抑も煉化石の主要用途は建築材料にあるを以て其の需要者は大都会にあり而して其の価格は低廉にして重量大なるを以て之を遠地に運搬すること能わざるを以て主なる煉化石製造業は必ず大都会の附近に於て起るべきものとす但僻地に於ても鉄道其の他土木工事等にて一時多額の煉化石を要すべきもの無きにあらざれば斯かる土地に臨時工場を起こすものありと雖も到底永続すべきものに非ず即ち前表に就て見るも東京府及び埼玉県は主として東京市を其の供給地とし大阪府の大阪市愛知県の名古屋市に於けるが如し独り北海道には大都市なきに係らず産出額多きは函館鉄道其の他鉄道道路市区の新設等ありて之を要すること其の主なる源因なり

故に斯かる大都会の附近にある大工場は器械に於ても将た亦窯に於ても一般の設備稍整えるものありて其の製品亦見るに足ると雖も地方に散在せる小工場は堪能なる技術者を有せず諸般の設備具わらず其の製品も亦不完全なるもの多し

煉化石の製造に肝要なる事項一にして足らずと雖も粘土の混捏は其の最要素の一なり然るに本邦製造所の多数は器械力に頼らず人力を以てするもなるを以て粘土混捏力甚だ不完全にして製品は其の色合均一ならず形状の苦窳及び亀裂等を生ずるもの多し最も注意すべきことなり鳥取県出品の如きその著しきものとす

之に反して埼玉県日本煉瓦製造株式会社及び大阪窯業株式会社の如き耐震軽量装飾等各種の製品を出品し能く大都市の供給者たることを示せり将来益々改良を謀らば製品の進歩期して待つべきなり

審査上参考の為め施行したる吸水量検定の表を左に示す

(畧。京都山田善右衛門(竹村煉瓦)、大阪林尚五郎(津守煉瓦)、日本煉瓦、堺煉瓦、大阪窯業、丹治利右衛門(丹治煉瓦)、山岡尹方(岸和田煉瓦)、貝塚煉瓦、香川西讃煉瓦株式会社、愛媛渡部万次郎、徳島天羽九郎(天羽煉瓦)、広島池田吾一郎、西山善右衛門(西山煉化製造場@賀茂郡三津町)、大成庄次郎(大成煉瓦工場@豊田郡木谷村)、竹内宗太郎、平野友七(平野煉瓦製造場@賀茂郡三津町)、鳥取笠原久一、田中初太郎、田中秀造、松原仁平治、岐阜岡田平八、島根岡要蔵、愛知片山幾太郎(片山煉化)、長田栄次郎、倉田利三郎(倉田工場@愛知県碧海郡新川町)、兵庫山陽煉瓦合資会社)

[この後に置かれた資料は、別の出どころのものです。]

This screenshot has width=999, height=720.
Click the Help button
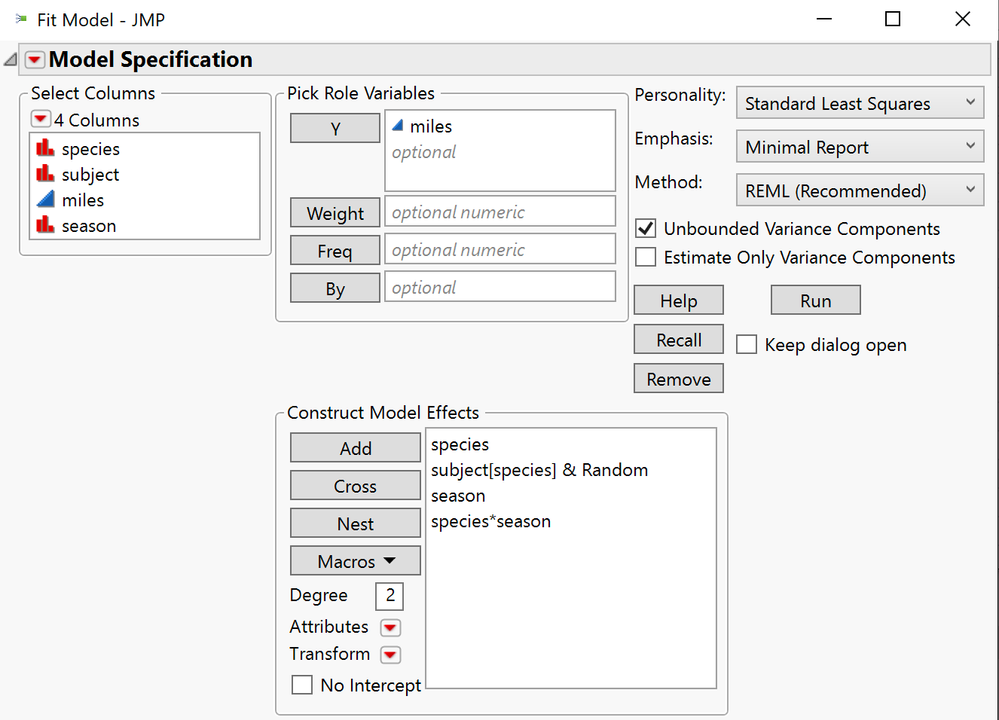tap(678, 299)
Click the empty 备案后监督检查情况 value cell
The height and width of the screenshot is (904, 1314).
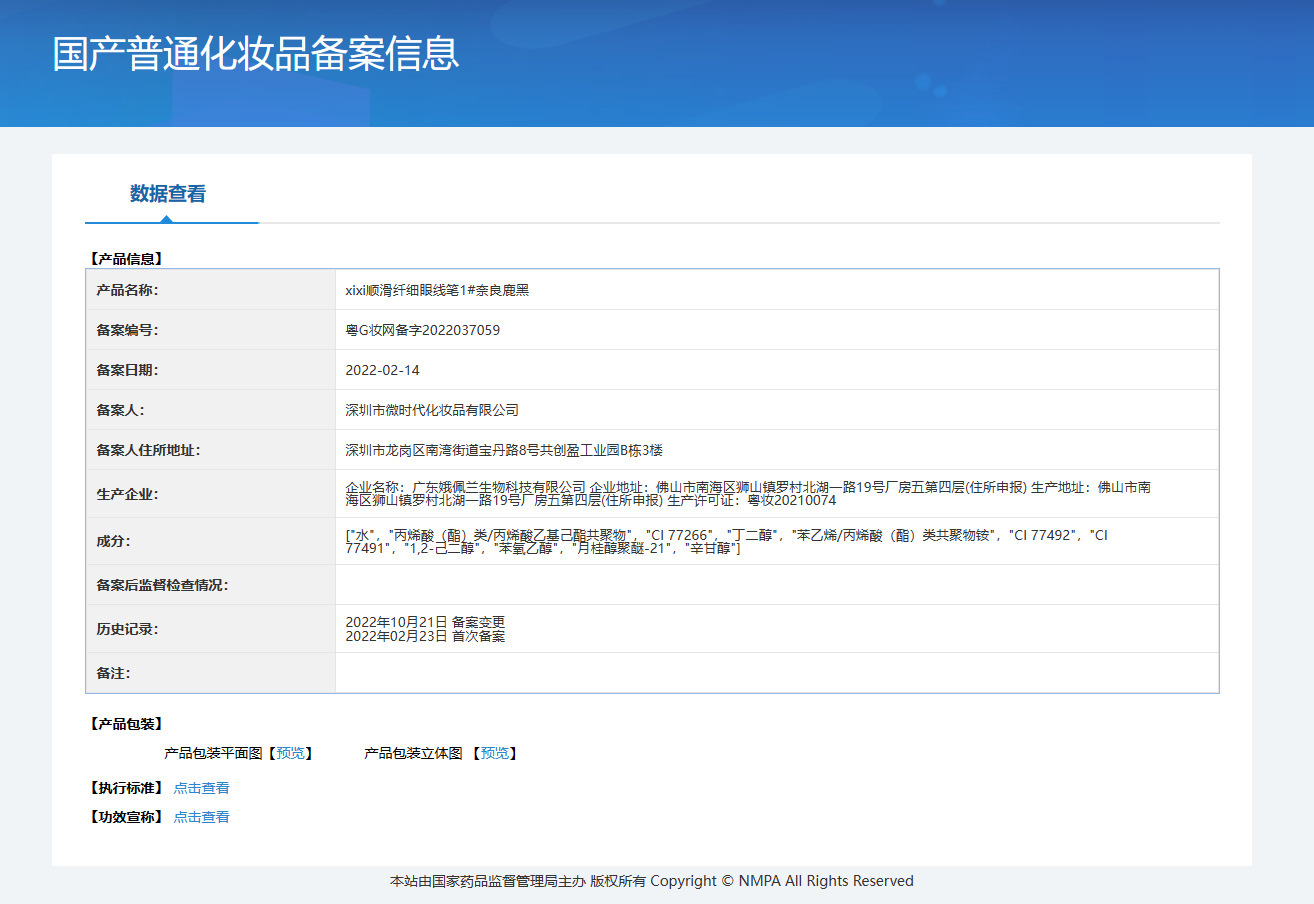point(776,585)
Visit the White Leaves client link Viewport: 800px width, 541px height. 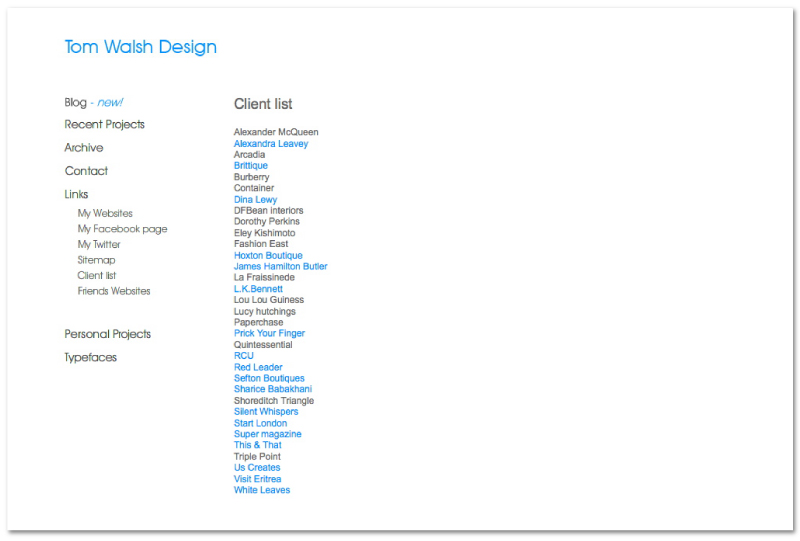[262, 490]
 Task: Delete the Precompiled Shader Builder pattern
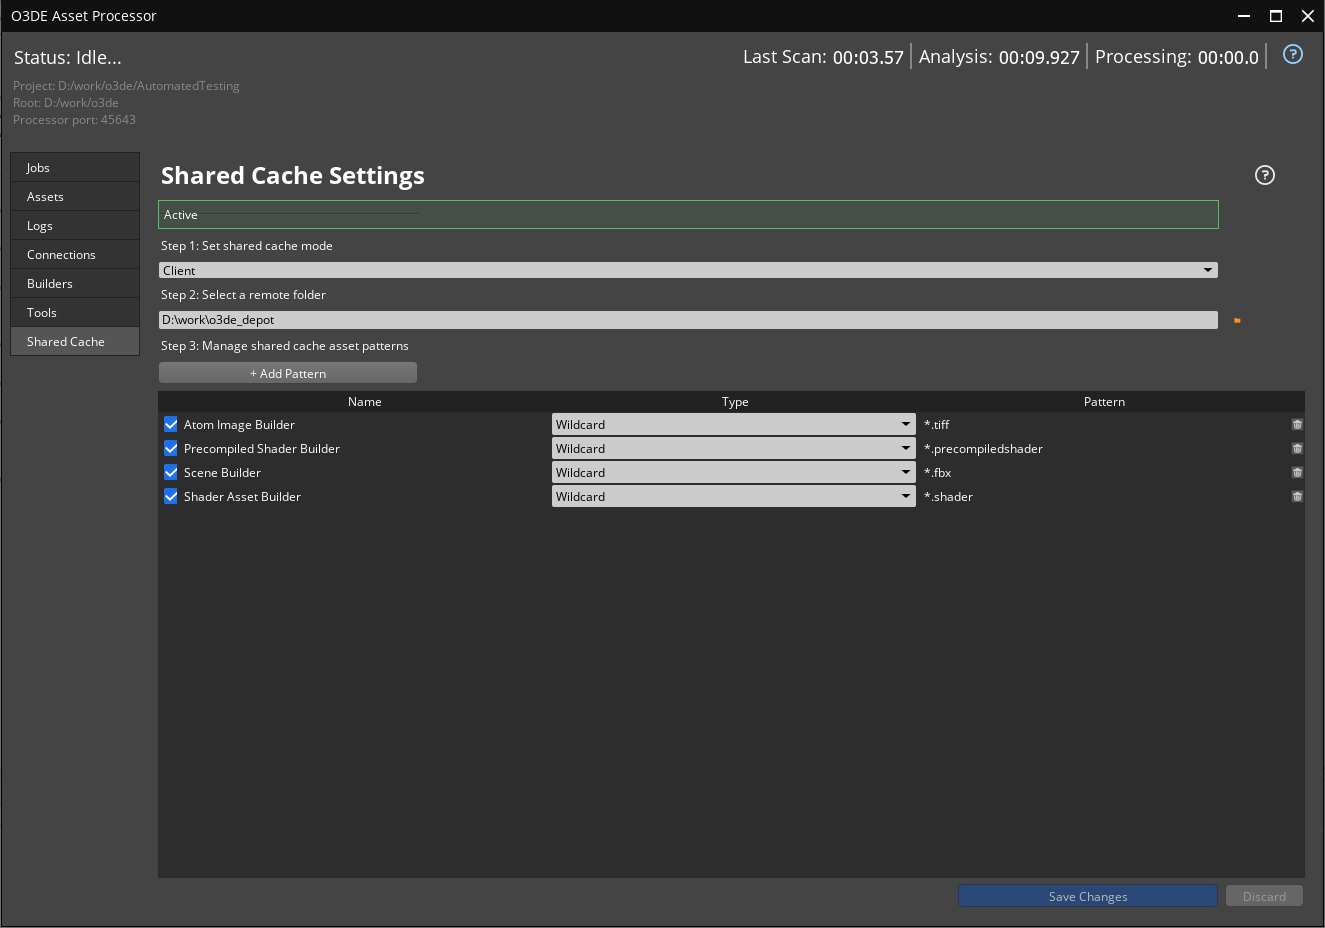[x=1297, y=448]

巻頭の製品は一般に吸水量多くして関西の煉化石は一般に緻密なることを見るべし

表は吸水率と出品者名と製品名だけなので略。この頃には府下六大窯業会社が出揃って完璧な六強時代が現出しておった。小工場の出品がまったくない。

最後にこそっと関西を持ち上げてる辺りは大阪開催を慮ってのことかしらん。この時期でも関西の機械整形は大阪窯業しかなかった。